Sunday, October 13, 2013

Words, Not (Just) Deeds

I've just been watching an EWTN programme called The New Evangelization, featuring Scott Hahn and Ralph Martin, two American theologians. They were talking about Pope Paul VI's encyclical Evangelii Nuntiandi, which, though it did not use the phrase "New Evangelization, was really the genesis of the idea. (Watching it, I learned something interesting about Pope Paul; it was him, and not John Paul II, who was the first Pope to make pastoral visits to other continents.

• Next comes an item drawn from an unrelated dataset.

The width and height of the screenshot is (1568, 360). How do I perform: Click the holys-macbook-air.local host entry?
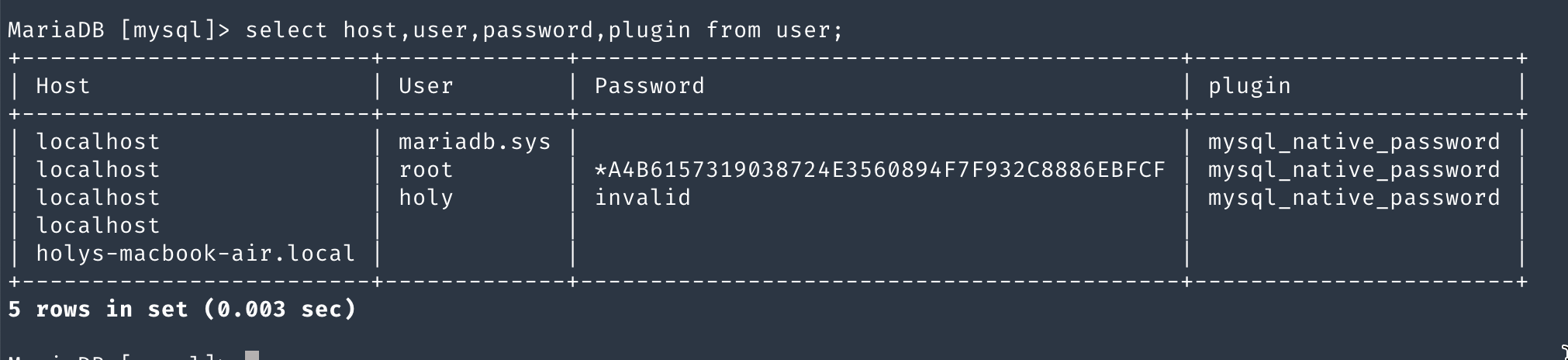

Indeed, this is why he took the name "Paul", which had not been used by a Pope for centuries.)

The show included a discussion about the oft-quoted words of St. Francis of Assisi (although he probably never spoke them): "Proclaim the Gospel ceaselessly. If necessary, use words." This is often used as a justification for not proclaiming our Faith.

The two theologians explained pretty succinctly why this is a cop-out, by making three points.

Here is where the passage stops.